REQUIREMENT 1: According to the Merrimac milepost post, in what year did Alleghany Tunnel get its concrete lining and portals?
REQUIREMENT 2: Reproduce the Merrimac milepost post between "Sponsored by the" and "the operator’s shanty.", inclusive.
REQUIREMENT 3: Carry on the Merrimac milepost post from its final sentence.

──────── EXCERPT

Monday, July 30, 2012

Milepost 243 to 375 - Roanoke to Elmore


Merrimac - Milepost 278.3

Sponsored by the Montgomery County Dept. of Parks & Recreation

Harry Bundy Picture
Merrimac operator’s shanty was located on the north side of Virginian right of way at milepost 278.3 and just over a hundred yards west of the west portal of Alleghany Tunnel, 5176 feet long. Between these two features, a bridge carried N&W’s Huckleberry Branch over the Virginian, clinking Blacksburg and Christiansburg, Va. A connecting track between the two railroads was near the operator’s shanty.

To reach Merrimac, the traveler may use a paved trail created and maintained by Montgomery County. “The Huckleberry Trail” starts behind the left (south) end of New River Valley Shopping Mall.  Enter the Mall by turning off business 460 onto Radford Road and going to the far left (south) end where a roadway loops behind the mall. Signs for the trail and a parking area are very visible in the back of the mall.  The distance to Merrimac is about ¾ of a mile, 5 minutes on a bike or 15 minutes by walking. The trail crosses the very active NS track beside the old N&W branchline bridge piers. Look to the west for the site of the operator’s shanty and look to the east for the west portal of Alleghany Tunnel.  About one mile beyond Merrimac is the county’s Coal Mining Heritage Park where anthracite coal was once mined. 

The tunnel was 5176 feet long with the crest of grades being at the west portal, 1960 feet above sea level.  The grade for westbound trains approaching the tunnel was 1.5% while .6% was the grade for eastbound trains approaching the tunnel. The tunnel was improved with concrete lining and portals in 1924.

────────────────
──────── DATA EXTRACT

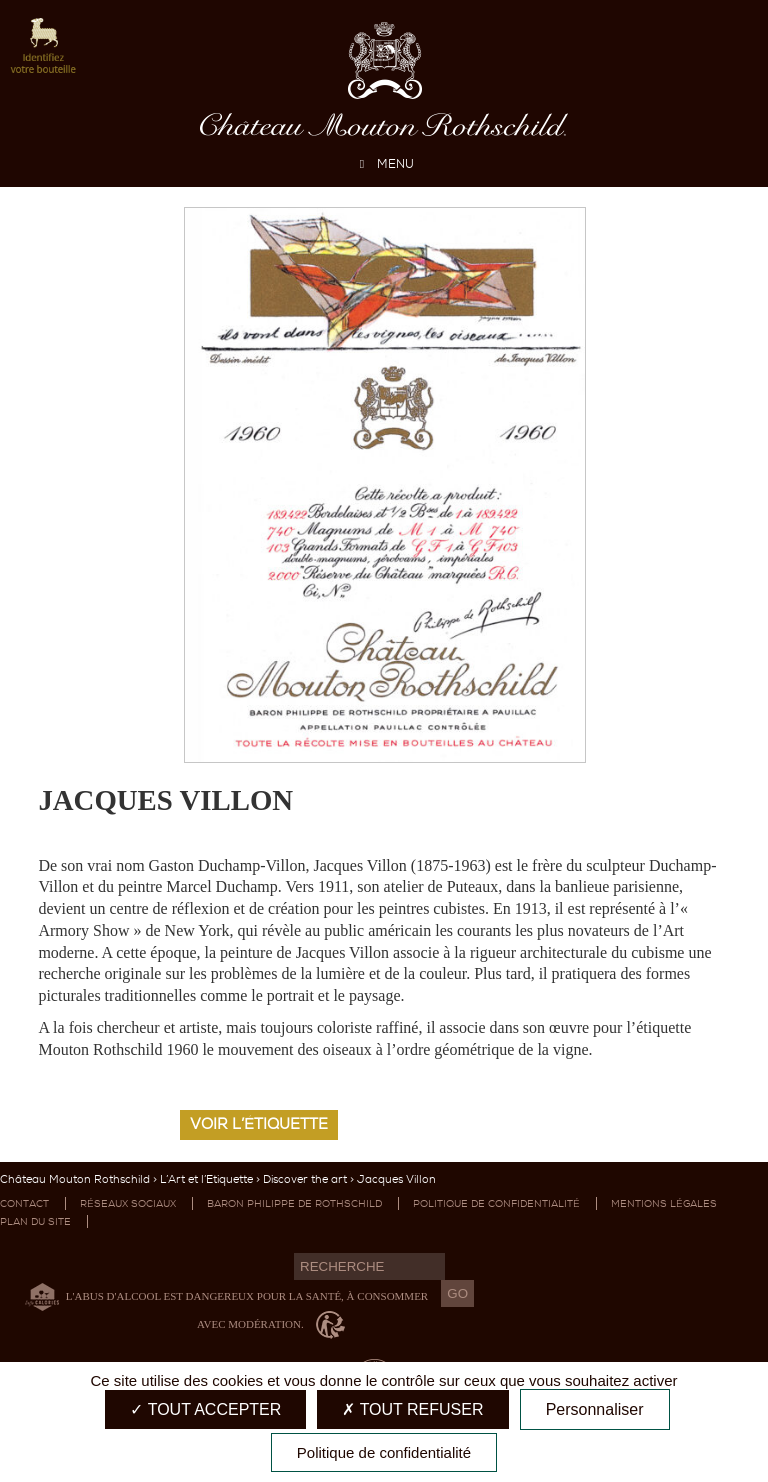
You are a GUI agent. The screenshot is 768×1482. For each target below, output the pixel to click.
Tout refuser (412, 1409)
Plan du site (35, 1221)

────────────────

EXPECTED ANSWER 1: 1924

EXPECTED ANSWER 2:
Sponsored by the Montgomery County Dept. of Parks & Recreation

Harry Bundy Picture
Merrimac operator’s shanty was located on the north side of Virginian right of way at milepost 278.3 and just over a hundred yards west of the west portal of Alleghany Tunnel, 5176 feet long. Between these two features, a bridge carried N&W’s Huckleberry Branch over the Virginian, clinking Blacksburg and Christiansburg, Va. A connecting track between the two railroads was near the operator’s shanty.

EXPECTED ANSWER 3:
 Narrows Power Plant - Milepost 317.4

Sponsored by the Town of Narrows



As the coal traffic on the Virginian began to mushroom by 1920, it became clear a better solution had to be found to get the loaded coal trains out of West Virginia. The grade at Clark’s Gap, west of Princeton, was the steepest and a bottleneck to operations. And it was expensive to operate in its then-current condition. Huge steam locomotives were being used and the trains were slow. At the railroad’s Board of Directors meeting in the spring of 1923, it was decided to commence work to electrify a portion of the railroad. Engineering and design work commenced Nov. 29, 1923 after Virginian’s hiring of the engineering firm of  Gibbs & Hill of New York City, generally identified as pioneers in railroad electrification. One hundred and thirty four miles of the mainline would be electrified. The firm immediately erected a field office at Narrows before construction of the power plant started. To construct the overhead and functioning electric lines for the 133.6 miles of electrified railroad, the railroad directors approved $5,964,973 for catenary in Virginia and $1,977.292 for catenary in West Virginia.
Geo K. Shands Picture, William Clemons Collection

Narrows, Virginia was chosen as the site for the power plant because of a town already there and it being half way between the extreme ends of the electrified territory; Mullens and Roanoke.  The plant’s primary building was 220 feet by 156 feet and roughly 140 feet high. Two brick stacks stood 376 feet tall. There were three turbo generators with a fourth available as needed, each capable of producing 15,000 k.w of electricity.  By means of transformers, the power could be raised to 88,000 volts when it left the plant. The 377 transmission towers, arranged along in more or less straight lines but not necessarily adjacent to the railroad, carried two 88,000 volt circuits. Seven step-down transformer stations were located at Elmore, Clark’s Gap, Princeton, Narrows, Eggleston, Merrimac and Wabun. The 88,000 volts current  from the transmission lines was dropped down to either 11,000 volts or 22,000 volts to be supplied as needed to the trolley lines directly above the tracks for the electric locomotives.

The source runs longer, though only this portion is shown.